Set out every line of the records below as a JSON list of strings, one string per line, and leave out any blank lines.

··· RECORDS TO PROCESS ···

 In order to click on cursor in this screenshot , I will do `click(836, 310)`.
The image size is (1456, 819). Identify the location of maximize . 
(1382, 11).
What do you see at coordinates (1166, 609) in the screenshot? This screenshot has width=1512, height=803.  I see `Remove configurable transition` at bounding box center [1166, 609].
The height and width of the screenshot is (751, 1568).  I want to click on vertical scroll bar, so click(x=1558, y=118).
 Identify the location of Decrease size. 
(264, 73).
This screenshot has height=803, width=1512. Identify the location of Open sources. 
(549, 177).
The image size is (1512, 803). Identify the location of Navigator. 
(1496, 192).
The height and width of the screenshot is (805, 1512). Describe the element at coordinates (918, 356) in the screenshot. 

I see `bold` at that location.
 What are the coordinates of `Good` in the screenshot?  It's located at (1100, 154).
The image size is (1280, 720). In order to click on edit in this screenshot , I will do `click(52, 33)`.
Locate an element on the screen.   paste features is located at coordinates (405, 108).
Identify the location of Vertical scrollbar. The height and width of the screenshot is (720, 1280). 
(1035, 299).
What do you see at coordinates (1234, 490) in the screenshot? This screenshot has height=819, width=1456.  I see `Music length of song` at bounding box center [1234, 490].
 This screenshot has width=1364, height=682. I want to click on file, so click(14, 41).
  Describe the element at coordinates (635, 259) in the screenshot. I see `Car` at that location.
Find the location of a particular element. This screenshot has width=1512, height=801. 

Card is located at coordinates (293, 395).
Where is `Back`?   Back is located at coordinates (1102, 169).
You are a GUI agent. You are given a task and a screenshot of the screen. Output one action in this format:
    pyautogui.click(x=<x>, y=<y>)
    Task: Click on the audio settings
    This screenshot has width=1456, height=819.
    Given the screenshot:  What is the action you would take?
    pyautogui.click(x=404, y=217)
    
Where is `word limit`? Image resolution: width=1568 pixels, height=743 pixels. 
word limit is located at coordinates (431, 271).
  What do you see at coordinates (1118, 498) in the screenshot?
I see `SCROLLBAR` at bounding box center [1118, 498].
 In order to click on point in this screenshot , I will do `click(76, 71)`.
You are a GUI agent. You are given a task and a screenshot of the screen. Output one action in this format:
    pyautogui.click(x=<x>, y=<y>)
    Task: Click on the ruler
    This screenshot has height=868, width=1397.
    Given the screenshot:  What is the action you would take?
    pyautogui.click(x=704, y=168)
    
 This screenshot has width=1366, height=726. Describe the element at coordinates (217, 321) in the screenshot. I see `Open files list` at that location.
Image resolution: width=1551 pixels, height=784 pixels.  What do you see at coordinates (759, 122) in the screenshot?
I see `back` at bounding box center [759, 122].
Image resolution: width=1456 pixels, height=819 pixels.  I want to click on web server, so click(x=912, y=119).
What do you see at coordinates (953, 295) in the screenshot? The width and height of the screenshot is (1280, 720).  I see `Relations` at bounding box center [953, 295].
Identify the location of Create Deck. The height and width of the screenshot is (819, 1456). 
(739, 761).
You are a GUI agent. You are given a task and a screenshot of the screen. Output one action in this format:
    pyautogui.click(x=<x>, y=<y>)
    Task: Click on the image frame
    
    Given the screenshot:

···

WORKED SOLUTION
[
  " In order to click on cursor in this screenshot , I will do `click(836, 310)`.",
  "The image size is (1456, 819). Identify the location of maximize . ",
  "(1382, 11).",
  "What do you see at coordinates (1166, 609) in the screenshot? This screenshot has width=1512, height=803.  I see `Remove configurable transition` at bounding box center [1166, 609].",
  "The height and width of the screenshot is (751, 1568).  I want to click on vertical scroll bar, so click(x=1558, y=118).",
  " Identify the location of Decrease size. ",
  "(264, 73).",
  "This screenshot has height=803, width=1512. Identify the location of Open sources. ",
  "(549, 177).",
  "The image size is (1512, 803). Identify the location of Navigator. ",
  "(1496, 192).",
  "The height and width of the screenshot is (805, 1512). Describe the element at coordinates (918, 356) in the screenshot. ",
  "I see `bold` at that location.",
  " What are the coordinates of `Good` in the screenshot?  It's located at (1100, 154).",
  "The image size is (1280, 720). In order to click on edit in this screenshot , I will do `click(52, 33)`.",
  "Locate an element on the screen.   paste features is located at coordinates (405, 108).",
  "Identify the location of Vertical scrollbar. The height and width of the screenshot is (720, 1280). ",
  "(1035, 299).",
  "What do you see at coordinates (1234, 490) in the screenshot? This screenshot has height=819, width=1456.  I see `Music length of song` at bounding box center [1234, 490].",
  " This screenshot has width=1364, height=682. I want to click on file, so click(14, 41).",
  "  Describe the element at coordinates (635, 259) in the screenshot. I see `Car` at that location.",
  "Find the location of a particular element. This screenshot has width=1512, height=801. ",
  "Card is located at coordinates (293, 395).",
  "Where is `Back`?   Back is located at coordinates (1102, 169).",
  "You are a GUI agent. You are given a task and a screenshot of the screen. Output one action in this format:",
  "    pyautogui.click(x=<x>, y=<y>)",
  "    Task: Click on the audio settings",
  "    This screenshot has width=1456, height=819.",
  "    Given the screenshot:  What is the action you would take?",
  "    pyautogui.click(x=404, y=217)",
  "Where is `word limit`? Image resolution: width=1568 pixels, height=743 pixels. ",
  "word limit is located at coordinates (431, 271).",
  "  What do you see at coordinates (1118, 498) in the screenshot?",
  "I see `SCROLLBAR` at bounding box center [1118, 498].",
  " In order to click on point in this screenshot , I will do `click(76, 71)`.",
  "You are a GUI agent. You are given a task and a screenshot of the screen. Output one action in this format:",
  "    pyautogui.click(x=<x>, y=<y>)",
  "    Task: Click on the ruler",
  "    This screenshot has height=868, width=1397.",
  "    Given the screenshot:  What is the action you would take?",
  "    pyautogui.click(x=704, y=168)",
  " This screenshot has width=1366, height=726. Describe the element at coordinates (217, 321) in the screenshot. I see `Open files list` at that location.",
  "Image resolution: width=1551 pixels, height=784 pixels.  What do you see at coordinates (759, 122) in the screenshot?",
  "I see `back` at bounding box center [759, 122].",
  "Image resolution: width=1456 pixels, height=819 pixels.  I want to click on web server, so click(x=912, y=119).",
  "What do you see at coordinates (953, 295) in the screenshot? The width and height of the screenshot is (1280, 720).  I see `Relations` at bounding box center [953, 295].",
  "Identify the location of Create Deck. The height and width of the screenshot is (819, 1456). ",
  "(739, 761).",
  "You are a GUI agent. You are given a task and a screenshot of the screen. Output one action in this format:",
  "    pyautogui.click(x=<x>, y=<y>)",
  "    Task: Click on the image frame",
  "    Given the screenshot:"
]